I do not like plakats. I know everybody loves them here but I do not like them. They look like overgrown females to me. I do love the fins on a fish and I like stronger colors. Although I occasionally see bright plakats, their lack of tails ruins it for me.

I am sick os seeing pale blues, purples, and dark faces. I like brighter colors and bright faces. I have a particular like for colored eyes right now too.


----------



## lilyth88 (Mar 15, 2012)

Plakats and double-tails just look odd to me. Half-moon would be my favorite.


----------



## Bombalurina (Oct 10, 2011)

I don't like halfmoons if they don't have good symmetry. I really dislike it when I see their anal fins being hugely longer than their tails. Same with CTs. However, I love both types when properly bred.

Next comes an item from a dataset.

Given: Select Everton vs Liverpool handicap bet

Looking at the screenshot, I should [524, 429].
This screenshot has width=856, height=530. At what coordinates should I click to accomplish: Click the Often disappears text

As for least-favourite type overall, I just can't get excited about doubletails (they look odd to me) and superdeltas (are you a delta or a halfmoon? Make up your mind!). 

My least favourite colouring...maybe pineapple? I like most colours.


----------



## MrVampire181 (May 12, 2009)

When it comes down to it, I just like bettas with good fins and form with good color according to strain.


----------



## fleetfish (Jun 29, 2010)

Heavily finned rosetails/HM/feathertails ... I mean, the poor fellas can't move in many cases, and those "balloon/short bodied" bettas look unnatural and in pain. Colour would have to be blue with redwash ... it's just so common.


----------



## MaisyDawgThirteen (Dec 7, 2011)

Over halfmoon and poorly bred rose-tails.


----------



## Rosso1011 (Nov 13, 2011)

Least favorite tail type has to double tail first, then delta next.

Least favorite color would be marbles. Most marbles are just unattractive to me.


----------



## betta lover1507 (Aug 6, 2011)

MaisyDawgThirteen said:


> Over halfmoon and poorly bred rose-tails.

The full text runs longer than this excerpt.